Dear friends,
I’m really excited to share with you a project we’ve been brewing over the past year. I still can’t believe I get to call this my job, it’s more like a professional blessing. I’m able to dedicate my expertise and brainpower to something I find deeply meaningful, exciting, stimulating, and utterly weird. I’ve never done this kind of self-promo here, but I really think this project will resonate with many of my fellow nerdy-inclined readers, so please! Let me tell you a little bit about Palinode Productions.
I’m not going to try and sell you anything here, don’t worry. :)
Deep Learning Philosophy
I’m not really a pitch deck person, and I pray to gods I never have to become one, so you’ll have to bear with my usual meandering train of thought. At Palinode Productions, we develop a platform for new ways of learning. The need for it arose from several complex problems piling atop each other, primarily the general collapse of the education system precipitated by AI and… well, the good ol’ capitalism. The frustrated teachers who spent the past two years marking AI-generated papers, the inherent socio-economical elitism of academia … And the internet, with all its free lectures and amazing breadth of information that could have been the greatest tool to elevate us - seems to have degenerated into its lowest form, a sad shopping mall and a dumpster fire of dopamine rush algorithms.
If we are to mitigate this disaster, we need to start at the very tissue of the information exchange - the almighty Algorithm serving us content. Current social media systems are optimising for engagement, for likes, for ad revenue streams and for fixing people onto the shadows dancing on their walls. And as the ad for a product I thought of 10 minutes ago flashes in my scrollable side panel, I think to myself… those bastards really mastered the art form.
But just imagine what could happen if we chose a different set of values to optimise these immensely powerful technologies for. Such as … I don’t know… learning and curiosity? Something that leads us to be better human beings? To constantly learn about ourselves and expand our horizons, and thus grow our tolerance, acceptance and compassion? Maybe if we stop treating users as commodities, and start believing in the inherent spark of genuine brilliance inside each human being, we might start finding ways out of this miserable social slump called the 21st century.

SOURCE DATA
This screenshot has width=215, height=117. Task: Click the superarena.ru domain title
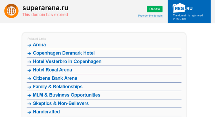tap(45, 8)
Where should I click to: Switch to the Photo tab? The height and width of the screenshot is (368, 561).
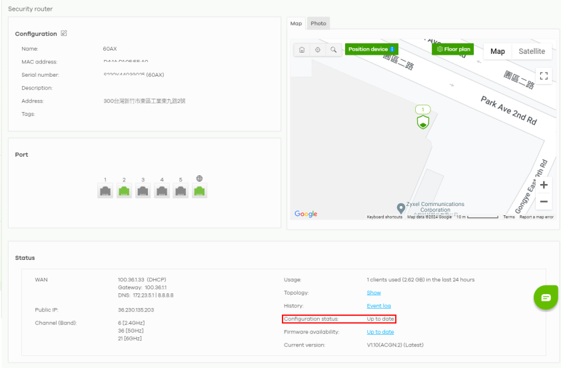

PARTS OF THE EXERCISE
a - Transcribe the portion of the Palinode Productions letter starting with "I’m not going" and going on through "dopamine rush algorithms.".
b - According to the Palinode Productions letter, what are current social media systems optimizing for? List every item it names.

ANSWERS BY TASK
a -
I’m not going to try and sell you anything here, don’t worry. :)
Deep Learning Philosophy
I’m not really a pitch deck person, and I pray to gods I never have to become one, so you’ll have to bear with my usual meandering train of thought. At Palinode Productions, we develop a platform for new ways of learning. The need for it arose from several complex problems piling atop each other, primarily the general collapse of the education system precipitated by AI and… well, the good ol’ capitalism. The frustrated teachers who spent the past two years marking AI-generated papers, the inherent socio-economical elitism of academia … And the internet, with all its free lectures and amazing breadth of information that could have been the greatest tool to elevate us - seems to have degenerated into its lowest form, a sad shopping mall and a dumpster fire of dopamine rush algorithms.

b -
- engagement
- likes
- ad revenue streams
- fixing people onto the shadows dancing on their walls